QUESTIONS TO NEC CANDIDATES
1. Do you accept that trans women are women, trans men are men, and non-binary people are non-binary - and will you commit to respecting trans people as their self-declared gender – if so, how will you integrate this approach to tackle the culture of entrenched transphobia, from the grassroots membership up to the leadership?
"Yes, it's really important to me that all people are free to be themselves and are protected in doing so. The second part of the question is clearly big topic to deal with and there are no easy fixes unfortunately. We need a clear and public commitment from the Party to lead on this and the Party rules must include guidance and disciplinary rules to support this. Education is key but the leadership and officers at CLP and regional level have a responsibility to ensure their LGBT+ comrades voices are heard and rights fought for."
2. Will you defend the current Labour Party policy and principle of inclusion of Transgender women on All Women Shortlists?
"Yes, trans women are women."
3. How would you make sure all identities and all voices under the LGBTIQA+ umbrella are listened to on issues of homophobia, transphobia and transmisogyny, allowing for example, trans people to lead the way on their own liberation.
"I think there should be a national policy forum for LGBT+ members and that all regional and national conferences should include proper time to cover the issues that are important to the LGBT+ community as well as allowing LGBT+ MPs and Councillors time to relay their experiences and suggestions for how the party and wider society is failing and can improve in regard to LGBT+ rights and equality. I think it would also be worthwhile for CLPs to have to debate at least one motion per quarter relating to LGBT+ issues to ensure that these issues are considered by all members regardless of their sex/gender/race etc."
4. Do you believe that trans liberation must be an objective of the Labour Party, and that transphobia is antithetical to our collective aims, and if so - would you support the expulsion from the Labour Party of those who express bigoted, transphobic views.
"Of course.
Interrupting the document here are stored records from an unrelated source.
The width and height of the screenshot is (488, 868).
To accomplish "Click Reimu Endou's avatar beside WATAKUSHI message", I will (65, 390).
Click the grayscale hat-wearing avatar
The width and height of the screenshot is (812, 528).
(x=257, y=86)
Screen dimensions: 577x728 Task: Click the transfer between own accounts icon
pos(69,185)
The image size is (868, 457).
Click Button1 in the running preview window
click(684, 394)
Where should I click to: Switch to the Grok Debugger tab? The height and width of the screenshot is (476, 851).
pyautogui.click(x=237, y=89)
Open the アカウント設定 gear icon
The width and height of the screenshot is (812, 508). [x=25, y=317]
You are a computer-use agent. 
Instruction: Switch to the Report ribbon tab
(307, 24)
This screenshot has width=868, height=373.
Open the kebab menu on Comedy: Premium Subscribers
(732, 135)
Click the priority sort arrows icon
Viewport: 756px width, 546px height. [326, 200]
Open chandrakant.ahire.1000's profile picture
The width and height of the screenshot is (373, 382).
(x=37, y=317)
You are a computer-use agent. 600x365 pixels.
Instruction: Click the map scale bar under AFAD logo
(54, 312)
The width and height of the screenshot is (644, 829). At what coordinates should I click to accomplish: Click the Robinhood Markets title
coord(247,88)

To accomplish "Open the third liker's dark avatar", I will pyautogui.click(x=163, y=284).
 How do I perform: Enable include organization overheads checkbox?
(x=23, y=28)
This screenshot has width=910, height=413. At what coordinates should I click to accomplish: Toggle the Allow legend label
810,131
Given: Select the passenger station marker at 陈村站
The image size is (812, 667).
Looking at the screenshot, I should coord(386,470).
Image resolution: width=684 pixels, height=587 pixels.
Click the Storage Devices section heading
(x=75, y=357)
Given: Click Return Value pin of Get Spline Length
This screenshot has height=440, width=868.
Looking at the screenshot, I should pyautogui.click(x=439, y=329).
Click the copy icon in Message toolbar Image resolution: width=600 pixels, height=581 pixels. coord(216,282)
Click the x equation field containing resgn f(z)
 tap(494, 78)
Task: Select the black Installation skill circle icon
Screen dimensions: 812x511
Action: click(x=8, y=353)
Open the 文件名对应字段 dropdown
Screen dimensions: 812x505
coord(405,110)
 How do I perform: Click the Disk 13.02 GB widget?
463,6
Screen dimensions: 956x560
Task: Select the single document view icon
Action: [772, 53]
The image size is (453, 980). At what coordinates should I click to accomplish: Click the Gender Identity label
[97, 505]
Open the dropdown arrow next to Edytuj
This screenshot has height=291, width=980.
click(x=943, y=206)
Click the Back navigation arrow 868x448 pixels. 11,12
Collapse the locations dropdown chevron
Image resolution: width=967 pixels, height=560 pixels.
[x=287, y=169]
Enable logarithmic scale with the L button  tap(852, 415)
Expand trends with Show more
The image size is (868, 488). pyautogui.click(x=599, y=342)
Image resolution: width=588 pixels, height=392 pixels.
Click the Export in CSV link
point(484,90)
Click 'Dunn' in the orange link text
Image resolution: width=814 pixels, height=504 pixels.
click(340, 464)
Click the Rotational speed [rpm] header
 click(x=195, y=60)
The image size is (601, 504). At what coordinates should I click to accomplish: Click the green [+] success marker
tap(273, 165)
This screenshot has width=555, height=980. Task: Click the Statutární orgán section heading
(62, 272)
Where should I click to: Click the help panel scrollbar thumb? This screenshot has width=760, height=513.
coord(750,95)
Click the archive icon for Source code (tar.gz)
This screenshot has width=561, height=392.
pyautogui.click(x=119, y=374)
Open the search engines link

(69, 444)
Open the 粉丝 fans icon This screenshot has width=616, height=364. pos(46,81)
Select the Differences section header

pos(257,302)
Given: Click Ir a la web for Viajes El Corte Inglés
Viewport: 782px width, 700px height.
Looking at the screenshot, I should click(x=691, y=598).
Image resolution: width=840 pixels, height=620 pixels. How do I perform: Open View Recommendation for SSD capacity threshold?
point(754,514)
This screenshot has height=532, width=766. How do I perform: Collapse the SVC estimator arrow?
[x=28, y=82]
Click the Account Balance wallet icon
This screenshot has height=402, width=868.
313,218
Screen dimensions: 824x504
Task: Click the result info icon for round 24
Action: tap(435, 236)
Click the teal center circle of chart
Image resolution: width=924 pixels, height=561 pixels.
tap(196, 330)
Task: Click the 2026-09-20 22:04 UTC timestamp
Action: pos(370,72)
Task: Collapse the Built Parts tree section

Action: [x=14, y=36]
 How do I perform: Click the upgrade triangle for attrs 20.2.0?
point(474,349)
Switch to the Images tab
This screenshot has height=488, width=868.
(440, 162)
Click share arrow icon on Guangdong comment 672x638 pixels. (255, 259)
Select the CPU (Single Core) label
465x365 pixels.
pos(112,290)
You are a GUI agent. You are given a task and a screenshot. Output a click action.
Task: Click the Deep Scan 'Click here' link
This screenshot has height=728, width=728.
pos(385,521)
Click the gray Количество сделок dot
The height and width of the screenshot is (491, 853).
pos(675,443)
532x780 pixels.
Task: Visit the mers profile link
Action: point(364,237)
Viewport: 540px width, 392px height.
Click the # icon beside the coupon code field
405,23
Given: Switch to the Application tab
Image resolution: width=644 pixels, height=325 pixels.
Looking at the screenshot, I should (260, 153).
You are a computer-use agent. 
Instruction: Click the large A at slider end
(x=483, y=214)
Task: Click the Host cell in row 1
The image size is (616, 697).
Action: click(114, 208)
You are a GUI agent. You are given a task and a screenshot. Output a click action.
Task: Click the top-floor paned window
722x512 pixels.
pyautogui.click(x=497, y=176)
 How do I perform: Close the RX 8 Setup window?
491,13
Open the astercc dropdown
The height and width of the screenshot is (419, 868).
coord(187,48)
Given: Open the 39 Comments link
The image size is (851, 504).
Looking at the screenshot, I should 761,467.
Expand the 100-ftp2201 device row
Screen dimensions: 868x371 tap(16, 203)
Any group, whether or not they constitute a minority, that experiences persecution, prejudice and discrimination must be represented by and defended by the Labour Party. The core of the Party's aims should be genuine equality, tolerance and understanding through education and leading by example."
5. Will you commit to a review of how complaints relating to transphobia are handled? and will you commit to in conjunction with LGBT+ Labour and trans-led organisations to develop a clear code of conduct that includes a workable definition of transphobia?
6. When the ‘culture war’ tactic is used in the press etc and causes an increase in bigotry against certain gender identities and sexualities (often even further marginalising those with multiple minority identities) how would you ensure that these spikes in bigotry found in wider society aren’t found within Labour?
"It is clearly difficult to take such a large collective/movement in one direction in a short space of time but the aim must be that we treat any such spikes seriously but use education and other positive responses in the first instance where the action is not serious enough to warrant immediate suspension. The clearest way to avoid the party reacting negatively to such attitudes in wider society is by clear leadership from the top and a simple but practical disciplinary system that deals quickly and consistently with any behaviour that attempts to marginalise or attack minorities within the membership."
7. What structures, processes, and changes do you think are required to change the culture within the party to one where homophobia, transphobia, transmisogyny etc. is not permitted? – also how will you help to improve understanding of trans and non-binary people in the party.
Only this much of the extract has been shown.